Question

The new equation of curve

$12x^{2} + 7xy - 12y^{2} - 17x - 31y - 7 = 0$after removing the first degree terms

• A. $12X^{2} - 7XY - 12Y^{2} = 0$
• B. $12X^{2} + 7XY + 12Y^{2} = 0$
• C. $12X^{2} + 7XY - 12Y^{2} = 0$
• D. None of these

Answer 1

Answer: (C)

$12X^{2} + 7XY - 12Y^{2} = 0$

Answer 2

Let$\varphi \equiv 12x^{2} + 7xy - 12y^{2} - 17x - 31y - 7 = 0$.....(i)

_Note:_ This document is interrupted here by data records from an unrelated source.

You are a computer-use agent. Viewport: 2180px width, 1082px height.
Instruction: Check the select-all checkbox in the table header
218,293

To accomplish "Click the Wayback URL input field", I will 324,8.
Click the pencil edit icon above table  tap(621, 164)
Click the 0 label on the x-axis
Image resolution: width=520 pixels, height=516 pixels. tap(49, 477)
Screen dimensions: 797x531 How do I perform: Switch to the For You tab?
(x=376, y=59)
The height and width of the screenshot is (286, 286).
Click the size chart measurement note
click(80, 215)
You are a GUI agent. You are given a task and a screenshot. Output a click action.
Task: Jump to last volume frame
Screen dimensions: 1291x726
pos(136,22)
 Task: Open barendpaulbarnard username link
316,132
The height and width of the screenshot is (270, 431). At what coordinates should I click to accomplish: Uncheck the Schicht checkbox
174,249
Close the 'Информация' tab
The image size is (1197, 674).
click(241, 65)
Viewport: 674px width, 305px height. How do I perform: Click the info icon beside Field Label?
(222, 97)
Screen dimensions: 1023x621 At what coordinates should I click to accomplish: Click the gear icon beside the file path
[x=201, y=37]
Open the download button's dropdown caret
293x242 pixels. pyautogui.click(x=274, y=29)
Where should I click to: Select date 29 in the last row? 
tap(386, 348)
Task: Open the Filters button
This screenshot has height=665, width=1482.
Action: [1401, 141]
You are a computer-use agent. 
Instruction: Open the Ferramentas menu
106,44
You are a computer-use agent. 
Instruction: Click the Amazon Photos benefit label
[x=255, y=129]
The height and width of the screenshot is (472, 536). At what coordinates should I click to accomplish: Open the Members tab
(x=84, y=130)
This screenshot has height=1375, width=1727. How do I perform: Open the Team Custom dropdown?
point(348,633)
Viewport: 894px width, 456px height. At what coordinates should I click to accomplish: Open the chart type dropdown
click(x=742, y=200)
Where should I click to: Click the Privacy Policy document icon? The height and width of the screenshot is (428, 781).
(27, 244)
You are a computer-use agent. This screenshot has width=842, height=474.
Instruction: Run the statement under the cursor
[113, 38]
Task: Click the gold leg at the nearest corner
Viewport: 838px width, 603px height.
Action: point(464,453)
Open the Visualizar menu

∴ $\frac{\partial\varphi}{\partial x} \equiv 24x + 7y - 17 = 0$ and $\frac{\partial\varphi}{\partial y} \equiv 7x - 24y - 31 = 0$

Their point of intersection is $(x,y) \equiv (1, - 1)$

Here $\alpha = 1,\beta = - 1$

Shift the origin to (1, –1) then replacing $x = X + 1$and $y = Y - 1$in (i), the required equation is

$12(X + 1)^{2} + 7(X + 1)(Y - 1) - 12(Y - 1)^{2} - 17(X + 1) - 31(Y - 1) - 7 = 0$ i.e., $12X^{2} + 7XY - 12Y^{2} = 0$

Alternative Method : Here $\alpha = 1$ and $\beta = - 1$ and

$g = - 17/2,f = - 31/2,c = - 7$

$\therefore g\alpha + f\beta + c = - \frac{17}{2} \times 1 - \frac{31}{2} \times - 1 - 7 = 0$

$\therefore$ Removed equation is $aX^{2} + 2hXY + bY^{2} + (g\alpha + f\beta + c) = 0$ i.e., $12X^{2} + 7XY - 12Y^{2} + 0 = 0 \Rightarrow$ $12X^{2} + 7XY - 12Y^{2} = 0$.